▸ **Selected extract**
----

The Delaware Bankruptcy Court Explores the Limits of Bankruptcy Jurisdiction and Holds that It Cannot Exercise Supplemental Jurisdiction

Contributed by Edward Wu
In a recent decision from the case of In re: Semcrude, L.P., the Bankruptcy Court for the District of Delaware explored the outer-limits of a bankruptcy court’s jurisdiction under 28 U.S.C. §§ 157 and 1334 and held, as matter of first impression, that a bankruptcy court cannot utilize supplemental jurisdiction under 28 U.S.C. § 1367 as a jurisdictional basis to adjudicate a proceeding.

----

▸ **Provided material**
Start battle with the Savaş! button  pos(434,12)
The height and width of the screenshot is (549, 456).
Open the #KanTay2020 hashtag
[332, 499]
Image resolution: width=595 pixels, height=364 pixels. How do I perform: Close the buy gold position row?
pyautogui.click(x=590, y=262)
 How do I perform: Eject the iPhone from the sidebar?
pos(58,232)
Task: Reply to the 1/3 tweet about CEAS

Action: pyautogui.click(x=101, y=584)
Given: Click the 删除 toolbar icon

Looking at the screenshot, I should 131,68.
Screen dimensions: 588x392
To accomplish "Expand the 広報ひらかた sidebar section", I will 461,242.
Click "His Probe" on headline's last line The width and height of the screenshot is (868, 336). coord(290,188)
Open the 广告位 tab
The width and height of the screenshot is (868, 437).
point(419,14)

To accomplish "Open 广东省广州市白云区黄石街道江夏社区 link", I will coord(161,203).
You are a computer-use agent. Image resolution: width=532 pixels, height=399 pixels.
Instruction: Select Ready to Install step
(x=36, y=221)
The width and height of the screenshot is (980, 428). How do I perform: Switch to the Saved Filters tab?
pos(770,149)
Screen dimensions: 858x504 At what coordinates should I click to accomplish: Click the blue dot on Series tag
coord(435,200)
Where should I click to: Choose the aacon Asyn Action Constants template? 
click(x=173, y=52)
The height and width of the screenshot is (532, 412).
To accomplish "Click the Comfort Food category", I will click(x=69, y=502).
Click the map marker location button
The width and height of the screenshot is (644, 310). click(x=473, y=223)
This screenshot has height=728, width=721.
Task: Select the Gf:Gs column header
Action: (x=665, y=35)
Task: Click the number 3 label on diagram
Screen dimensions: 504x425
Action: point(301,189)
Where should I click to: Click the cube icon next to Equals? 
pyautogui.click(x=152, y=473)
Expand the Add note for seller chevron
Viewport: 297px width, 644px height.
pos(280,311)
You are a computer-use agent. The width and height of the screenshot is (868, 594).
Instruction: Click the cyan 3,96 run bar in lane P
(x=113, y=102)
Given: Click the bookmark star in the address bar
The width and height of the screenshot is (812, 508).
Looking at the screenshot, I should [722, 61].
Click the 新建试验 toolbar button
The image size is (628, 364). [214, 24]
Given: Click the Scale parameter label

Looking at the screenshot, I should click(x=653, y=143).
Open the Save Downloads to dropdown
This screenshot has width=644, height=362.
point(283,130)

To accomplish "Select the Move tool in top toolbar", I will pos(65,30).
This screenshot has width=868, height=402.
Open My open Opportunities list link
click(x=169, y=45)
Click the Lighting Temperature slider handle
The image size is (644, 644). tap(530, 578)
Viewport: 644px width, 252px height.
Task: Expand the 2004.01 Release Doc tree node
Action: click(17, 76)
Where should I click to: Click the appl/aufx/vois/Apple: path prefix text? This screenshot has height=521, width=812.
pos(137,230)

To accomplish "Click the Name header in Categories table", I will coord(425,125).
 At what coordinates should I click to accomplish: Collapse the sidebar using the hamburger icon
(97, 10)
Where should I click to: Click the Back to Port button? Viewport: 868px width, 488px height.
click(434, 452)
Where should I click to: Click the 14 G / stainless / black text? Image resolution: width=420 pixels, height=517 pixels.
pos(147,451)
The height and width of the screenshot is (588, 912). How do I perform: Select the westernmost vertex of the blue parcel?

----

▸ **Directions**
Please reproduce the bankruptcy jurisdiction article between "Contributed by Edward" and "adjudicate a proceeding.", inclusive, changing "decision" to "ruling". You won't need the listing.

▸ **Written answer**
Contributed by Edward Wu
In a recent ruling from the case of In re: Semcrude, L.P., the Bankruptcy Court for the District of Delaware explored the outer-limits of a bankruptcy court’s jurisdiction under 28 U.S.C. §§ 157 and 1334 and held, as matter of first impression, that a bankruptcy court cannot utilize supplemental jurisdiction under 28 U.S.C. § 1367 as a jurisdictional basis to adjudicate a proceeding.